> [EXERCISE]:
In the Starbucks post below, list every ingredient named in the description of the perfect taste that can't be matched at home.
:: PAGE EXCERPT
Addicted to the enterprise known as Starbucks

I love Starbucks. I admit it. Yes, I think it's ridiculous to pay upwards to around $4.00 for a latte that you can brew at home for like 1/8 of the price. But it's Starbucks...somehow you can never get it that perfectly brewed, that perfect taste with nutmeg and cinnamon on whipped cream at home. Honey vanilla latte. Caramel macchiatos. Yum.

So in my quest to perfectly describe our nation's obsession with Starbucks, and it is quite a trip...I don't feel at home unless I know where the nearest Starbucks is, and the ubiquitous Starbucks on the corner comforts me, it's almost like coming home. The perfect example of corporate America kicking out the mom and pop locally run stores? Yes. But oh, what a way to go.
::::
:: RECORDS SUPPLIED
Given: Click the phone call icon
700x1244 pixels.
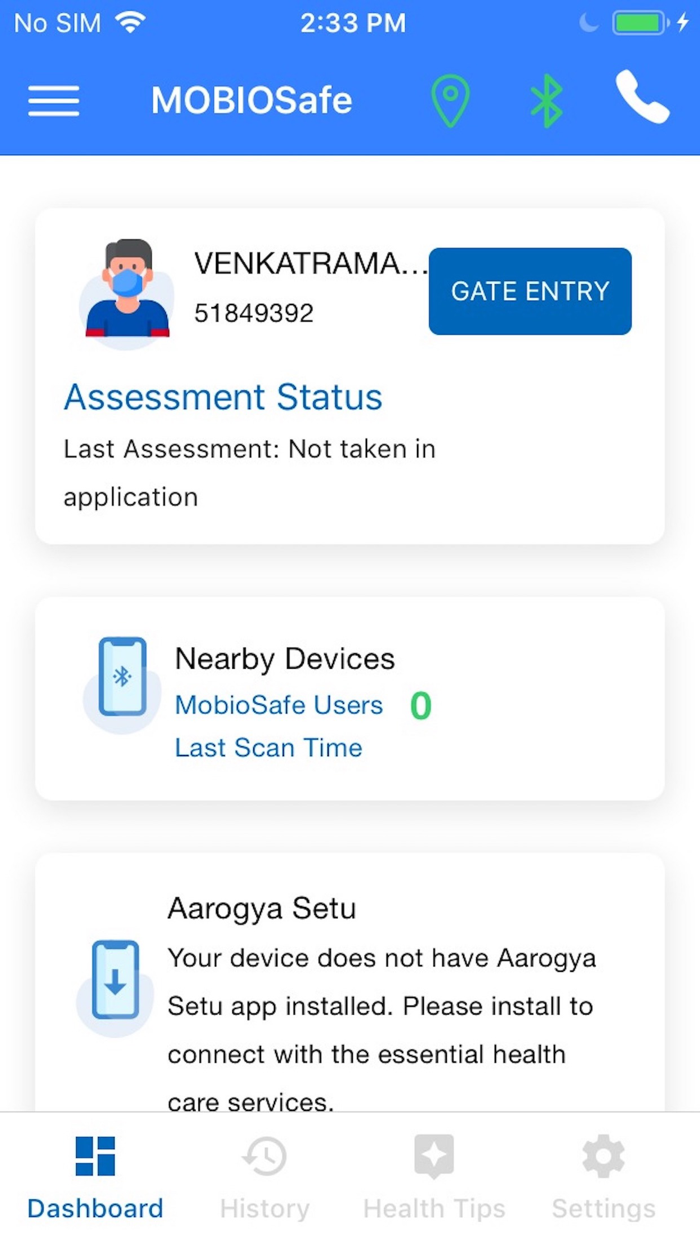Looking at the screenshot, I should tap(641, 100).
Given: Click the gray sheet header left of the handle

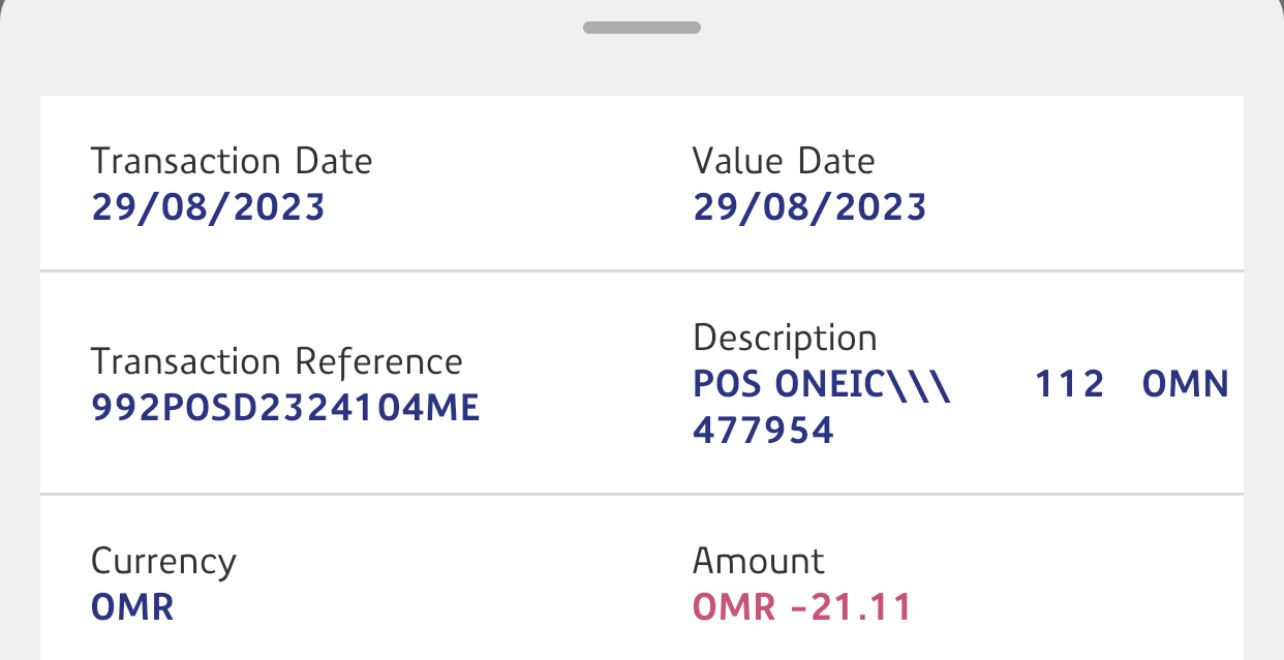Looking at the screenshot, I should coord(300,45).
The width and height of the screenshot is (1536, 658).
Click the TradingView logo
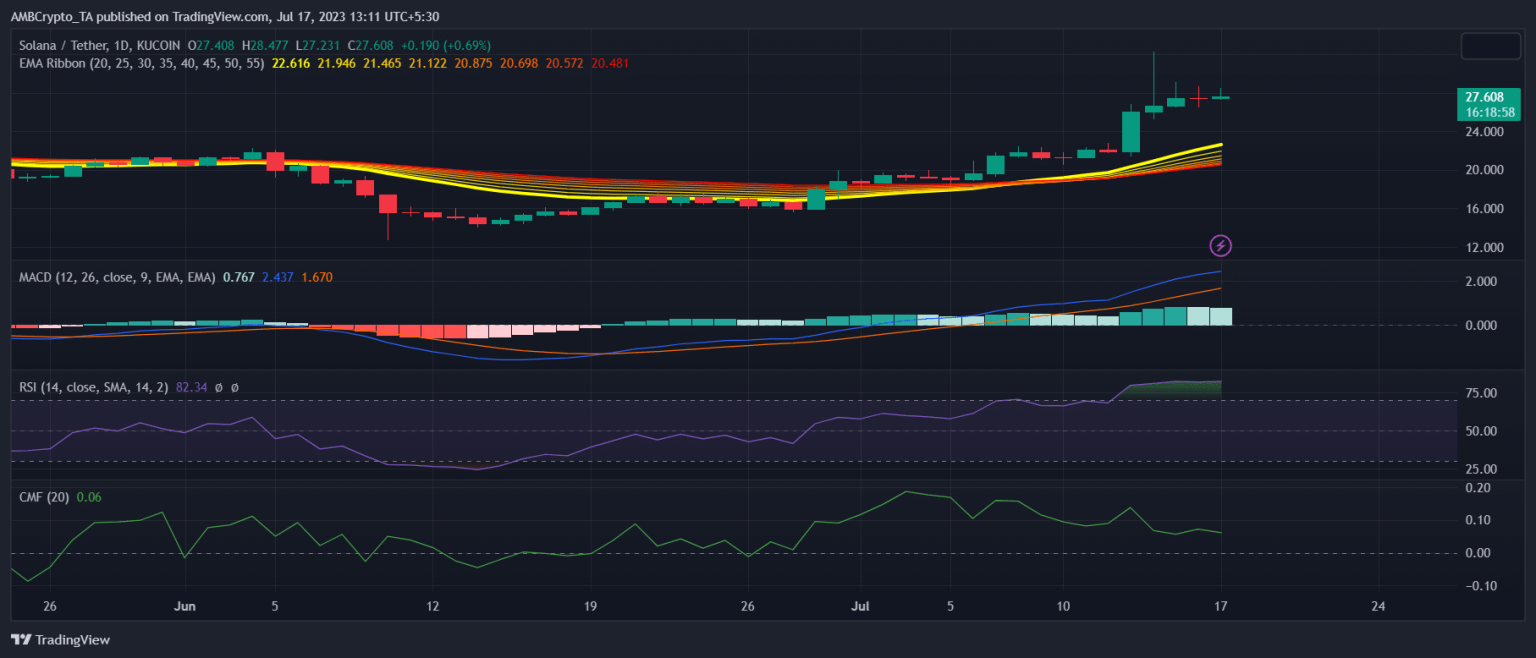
::::
> [EXERCISE OUTPUT]:
Nutmeg, cinnamon, whipped cream